Seemingly in response to this pressure, Twitter’s safety team released a statement this Thursday containing information on their efforts to dismantle bot armies belonging to China, Russia, and Turkey, all three of which have been known to meddle in American politics.
The kicker: of the three, Russia’s bot network was by far the smallest.
Twitter identified and banned 1,152 accounts associated with Current Policy, a website that focuses on signal-boosting Russian state propaganda. This was dwarfed by the 7,340 bots found as part of a network intended to promote Turkey’s ruling AK Parti and its leader, Reccep Tayyip Erdoğan.

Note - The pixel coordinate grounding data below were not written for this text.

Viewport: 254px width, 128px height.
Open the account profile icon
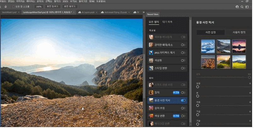[x=237, y=7]
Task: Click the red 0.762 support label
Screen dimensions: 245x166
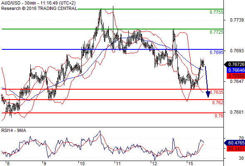Action: 218,103
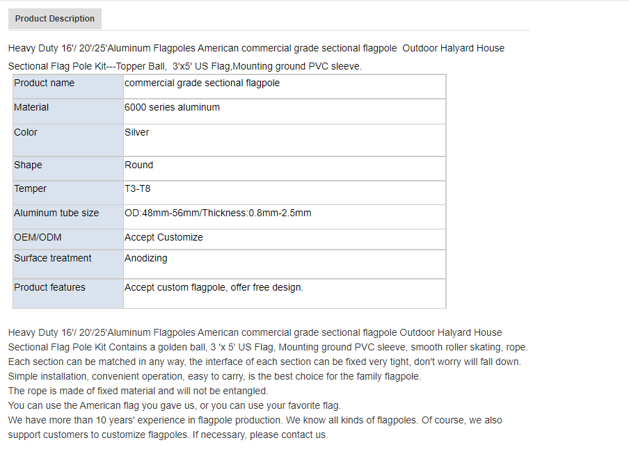This screenshot has width=629, height=470.
Task: Select the 'Material' row label
Action: tap(68, 111)
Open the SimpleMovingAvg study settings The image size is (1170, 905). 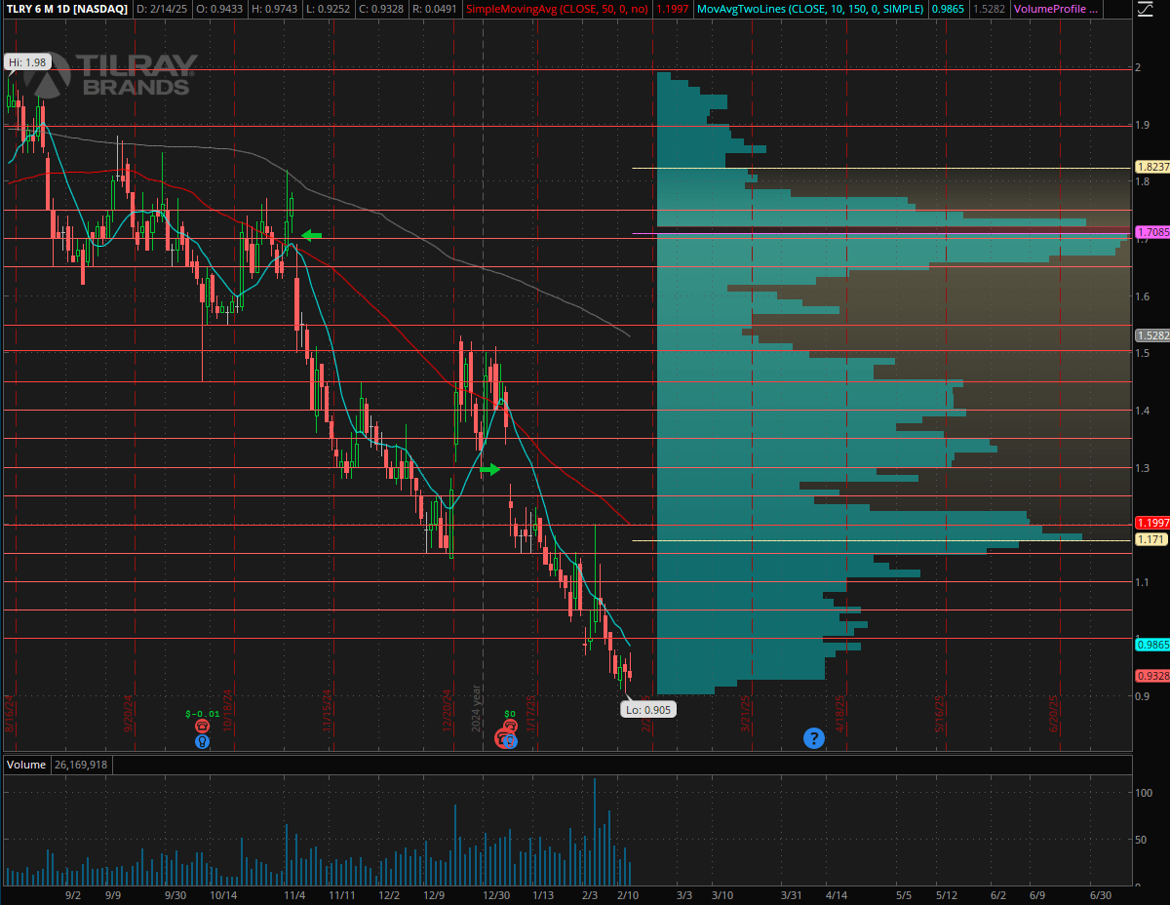[x=558, y=9]
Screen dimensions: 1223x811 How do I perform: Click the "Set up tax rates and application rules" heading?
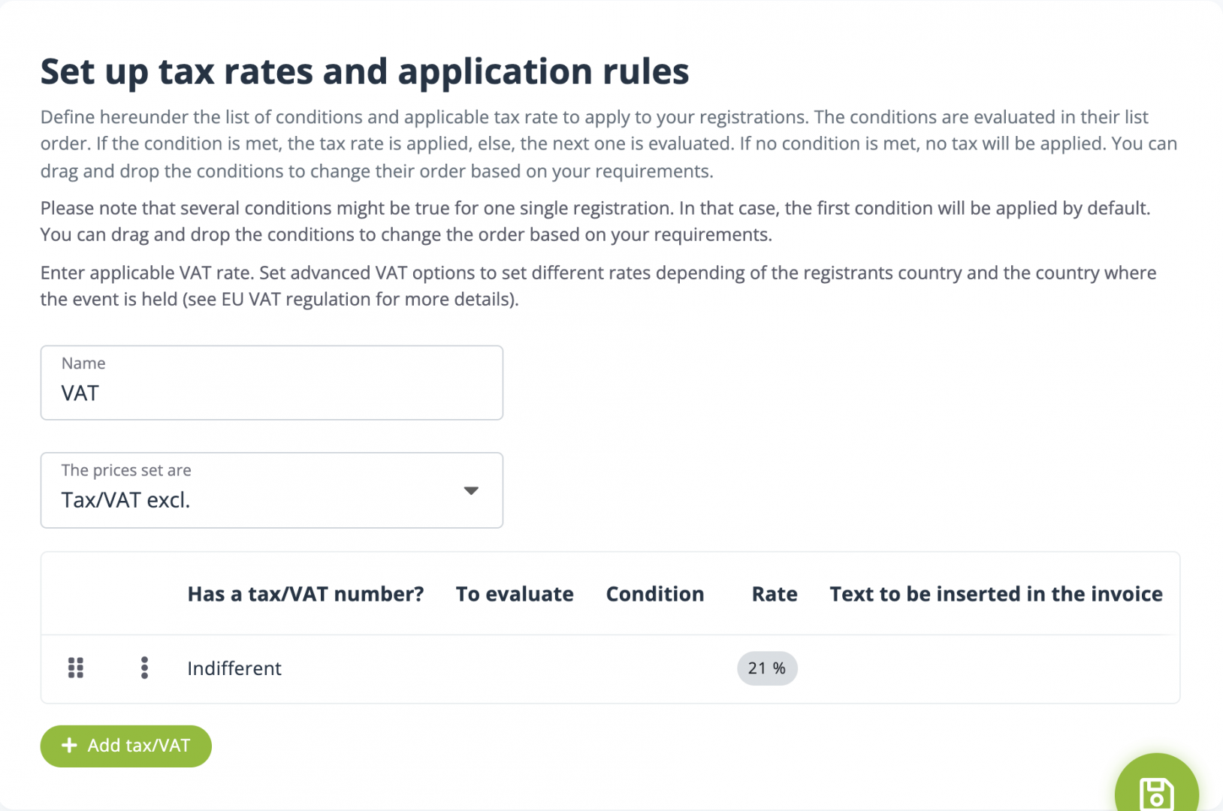click(364, 72)
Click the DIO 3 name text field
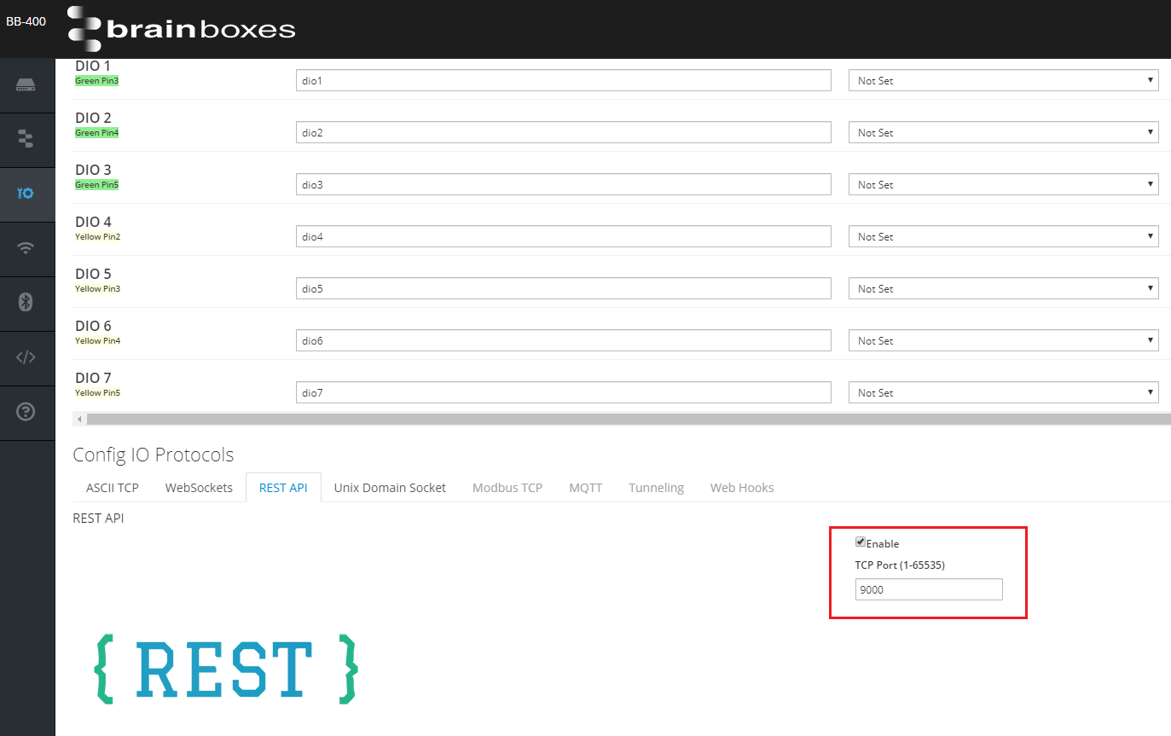The height and width of the screenshot is (736, 1171). [563, 185]
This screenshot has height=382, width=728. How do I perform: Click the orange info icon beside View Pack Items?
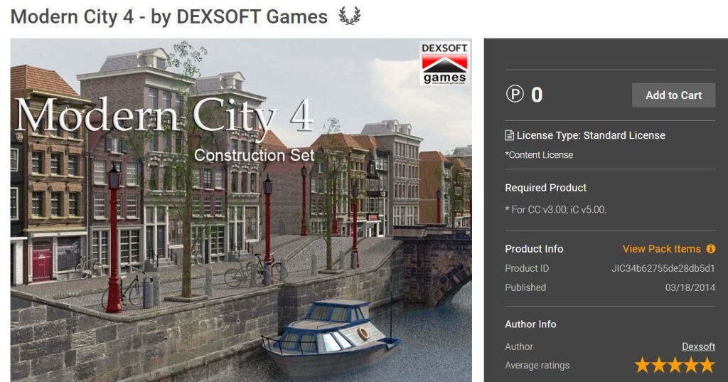point(710,249)

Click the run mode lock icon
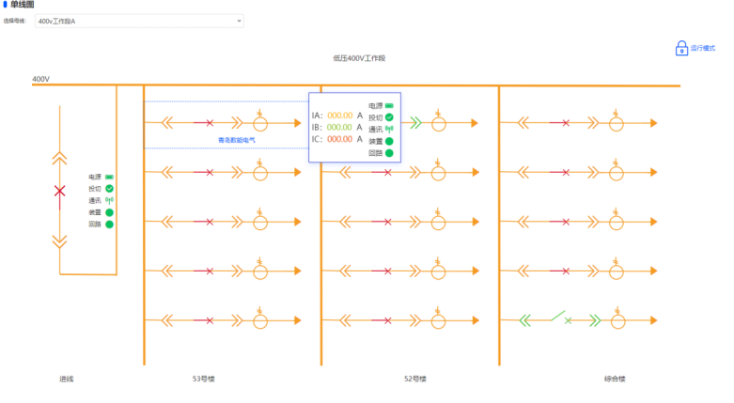pos(681,48)

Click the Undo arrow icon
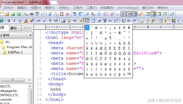74,14

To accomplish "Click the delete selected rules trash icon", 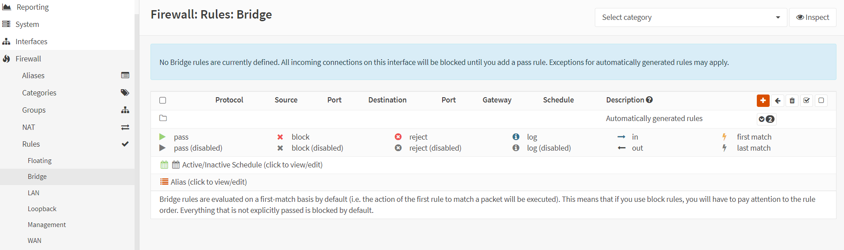I will 792,101.
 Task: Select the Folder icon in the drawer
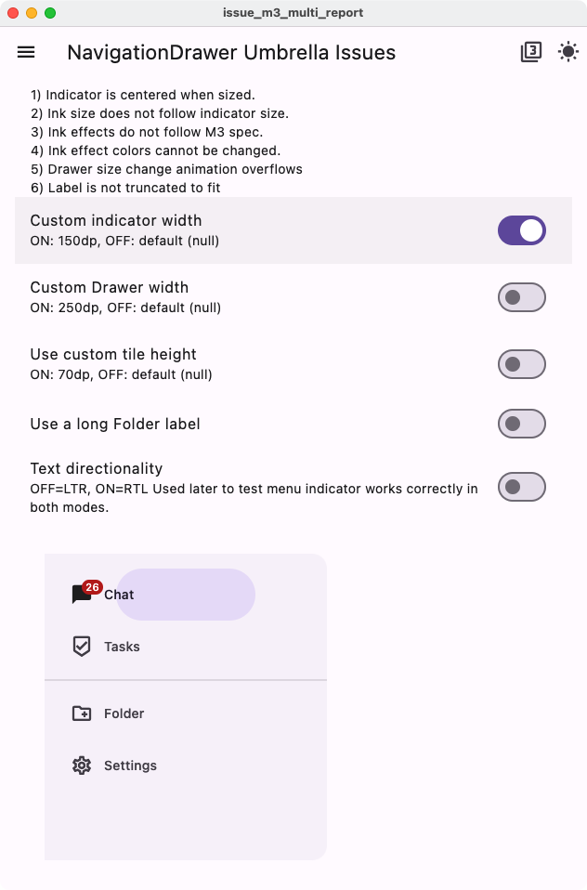tap(83, 713)
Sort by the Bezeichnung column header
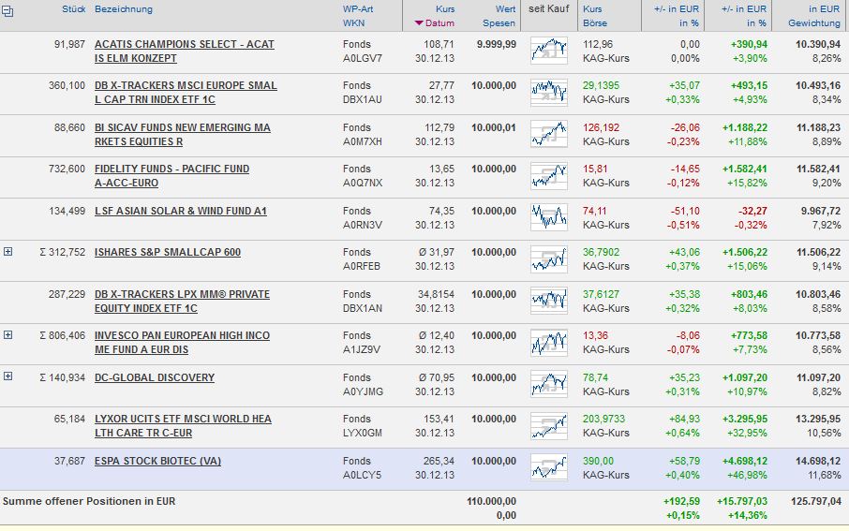The image size is (849, 531). click(x=124, y=9)
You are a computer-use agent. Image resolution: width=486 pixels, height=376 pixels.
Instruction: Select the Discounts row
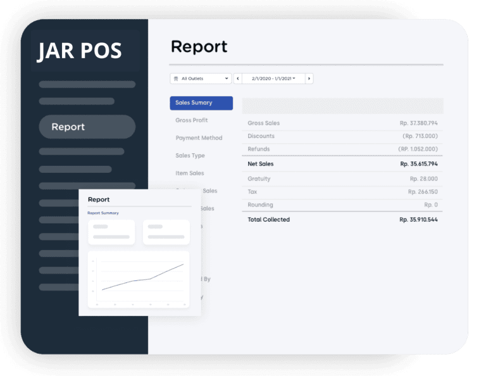point(342,136)
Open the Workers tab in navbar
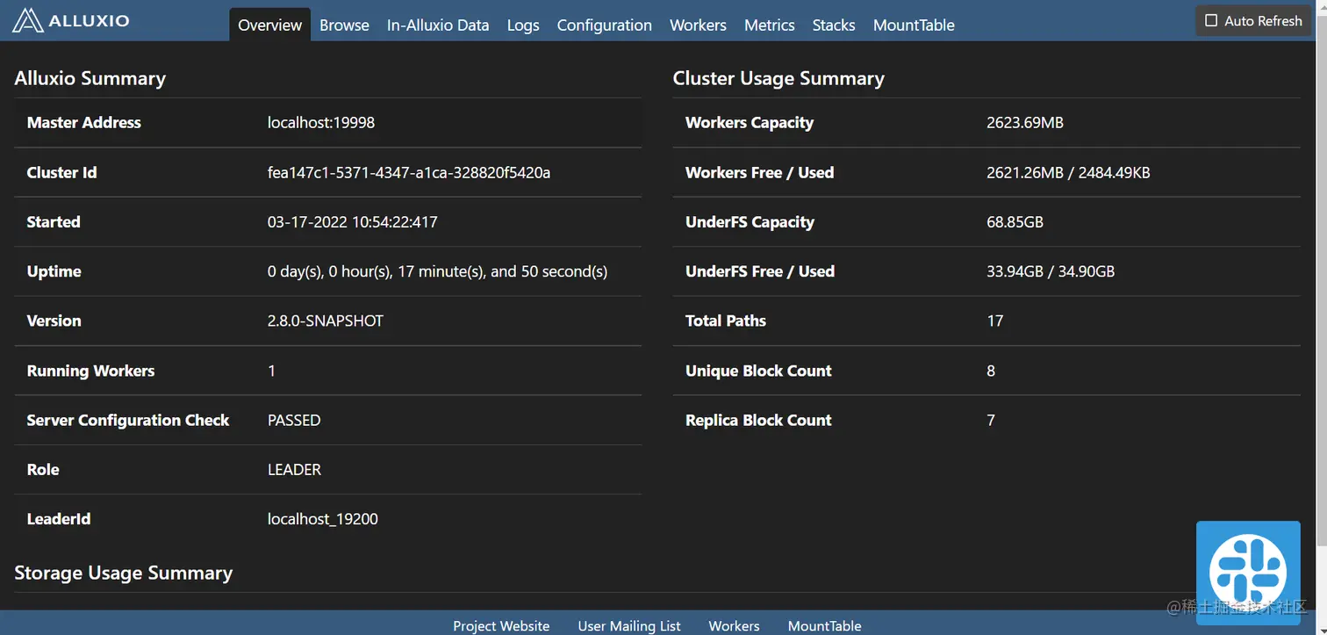The image size is (1327, 635). [698, 25]
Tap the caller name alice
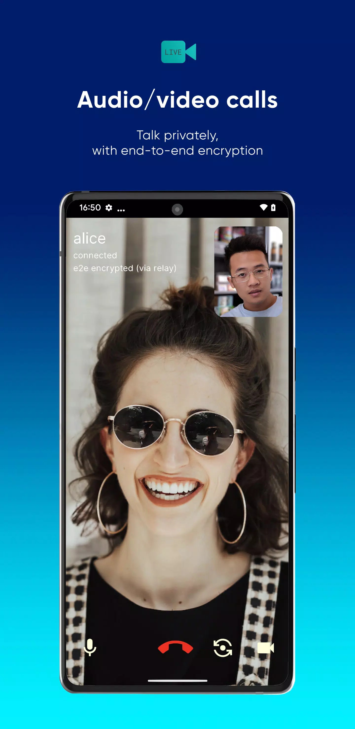The height and width of the screenshot is (729, 355). click(90, 239)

But both countries’ social media propaganda efforts were tiny compared to the Chinese Communist Party’s Twitter infrastructure. Twitter had taken down almost 200,000 bots and fake accounts being used to advance the Chinese government’s line on issues like Hong Kong. According to Twitter’s report, this enormous bot army consisted of some 23,750 accounts as part of a “highly engaged core network” involved in content production, with an auxiliary network of 150,000 bots used to amplify this content.
While it’s important to keep in mind that these dismantled networks may represent only a portion of their host countries’ social media propaganda efforts, the numbers that we have seen serve to illustrate the serious strategic blunder that American politicians and intelligence agency leaders made by failing to scrutinize Chinese operations during the course of Russiagate.
A particularly notable moment during Robert Mueller’s investigation of Russian meddling was his team’s announcement of charges against 13 members of a “troll farm,” the so-called “Internet Research Agency” (IRA), based out of St. Petersburg. The operation was indeed vast — supposedly numbering over 1,000 employees at one point — and yet only a few thousand IRA-linked accounts have ever been identified.
Naturally, this raises the question: how much in manpower and resources has China invested into its own disinformation campaigns? And where now is the anger that lawmakers had been so keen to direct at Russia?